Once again the Saturday Q&A at EV.com has provided an interesting topic that I’m stealing. A reader wanted to know what skills their children should acquire before heading off to college. The question was answered by the two college profs and it basically came down to they should be capable of critical thinking. I’d be very interested in a followup question:
How many of their students actually have those desired skills?
I can recall how Elco High prepared us for college back in the 1960s, and I’d say that of the skills that the two college profs outline, very few of our teachers prepared us along those lines.
I wonder how schools are doing these days?
A.H. in Chevy Chase, MD, asks: I’m the parent of a 9th grader and a 6th grader. As college professors, what do you wish the parents of your students had made sure they learned/did in middle and high school?
(V) answers: I would like students to learn to think and not just plug numbers into formulas they don’t understand.
I would like them to question input data they get to see if it makes sense and see if the source of information is trustworthy. This is especially important when getting information from some AI bot, but even when getting information from teachers and parents.
I would like students to be able to reason logically.

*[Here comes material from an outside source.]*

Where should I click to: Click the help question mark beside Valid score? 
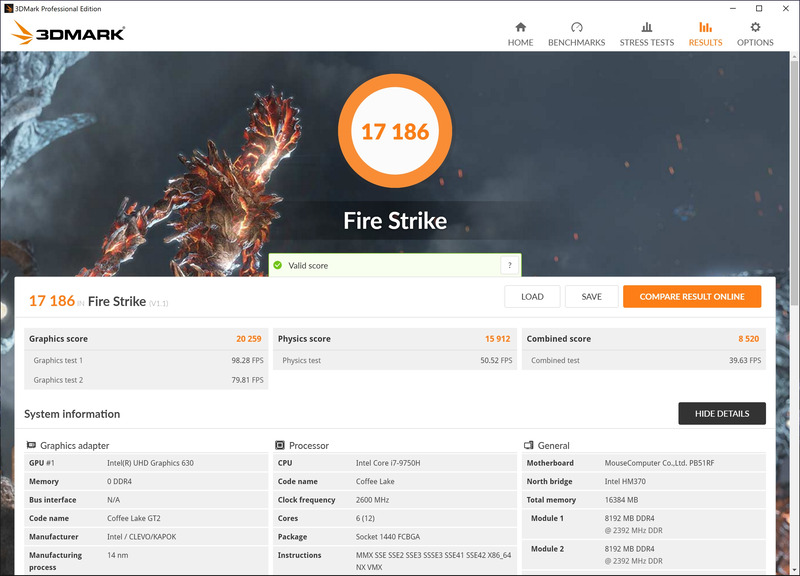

I would like students to be able to clearly explain what they are doing and why they are doing it that way and make a cogent presentation of some project they have worked on, both in writing and orally.
Good math skills are important in computer science, but it is not important to know specific rules or formulas. Nowadays, understanding what an algorithm is, is important.
I care about students being able to plan ahead and use their time wisely when being given a project to do with a deadline.
I value students being able to tell the important stuff from the not-important stuff.
I don’t care much about their knowing specific facts; they can always look them up.
(Z) answers: I agree with what (V) said, with the obvious caveat that I would adapt it to the social sciences. For example, students have been aggressively trained to write down as much information as possible. It is a constant, and active struggle to try to persuade them to spend less time writing stuff down and more time listening and understanding. In almost every lecture, I will say: “Please put your pens/pencils/keyboards down, and just listen. You don’t need to take any notes for the next 10 minutes, until you hear me say, ‘The two takeaways here are…'”
I also wish parents would do more to persuade their kids that college is not so much an investment in making more money in their career, as it is an investment in themselves, and making themselves a well-rounded person AND worker capable of pursuing many different paths in life. Of course, often the parents themselves believe that the only purpose of college is to increase earning power. So, those folks certainly are not going to tell their kids something different.
There are several other interesting questions and answers covered as yesterday was a non-politics day, including a question about becoming a Jeopardy! contestant.
Meanwhile, G. Elliott Morris looks at a Texas state senate race:
Democratic candidate Taylor Rehmet has won a special election for Texas State Senate District 9 in Tarrant County — a seat Donald Trump carried by 17 points in November 2024, per The Downballot. As I’m writing this, approximately 99% of the vote has been counted, and Rehmet carried the seat 57.2% vs his Republican challenger, Leigh Wambsganss, at 42.8%. That’s a 14.4-point margin, and a 31.4-point swing vs Harris’s margin in 2024 (if you ignore votes for minor-party candidates, the swing rounds up to D+32).
This swing of 32 points from Trump’s 2024 performance is the largest Democratic overperformance in a competitive special election since Trump took office.